Report: Radio's Answer To Spotify Is Less Variety

A Wall Street Journal article last week surged during the weekend to the #1 Most Popular article at wsj.com.

According to the story, radio faced with growing competition from digital alternatives, has managed to expand their listenership with an unlikely tactic: offering less variety than ever. In other words, radio is more repetitious than ever. Radio types would probably opine they're simple playing the hits.


The story cites Mediabase, a division of Clear Channel Communications. Mediabase reports the top 10 songs last year were played close to twice as much on the radio than they were 10 years ago.

Mediabase tracks radio spins in 180 markets. The most-played song last year, Robin Thicke's "Blurred Lines," aired 749,633 times. That is 2,053 times a day on average. The top song in 2003, "When I'm Gone" by 3 Doors Down, was played 442,160 times that year.

That is partly because about 70 new Top 40 stations have sprouted up over the past decade, said Clear Channel's president of national programming, Tom Poleman, while stations specializing in rock and smooth jazz have dwindled.
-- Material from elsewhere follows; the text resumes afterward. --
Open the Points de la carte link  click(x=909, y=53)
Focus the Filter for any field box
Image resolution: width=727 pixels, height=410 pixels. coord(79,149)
But other radio formats are getting more repetitive, too, while the line is blurring between pop songs and songs that once fit more neatly in other categories, as artists and listeners to embrace a wider variety of sounds as they jump from genre to genre on digital playlists.

The top country song last year, Darius Rucker's "Wagon Wheel," was played 229,633 times, while 2003's top country hit, Lonestar's "My Front Porch Looking In," got only 162,519 spins.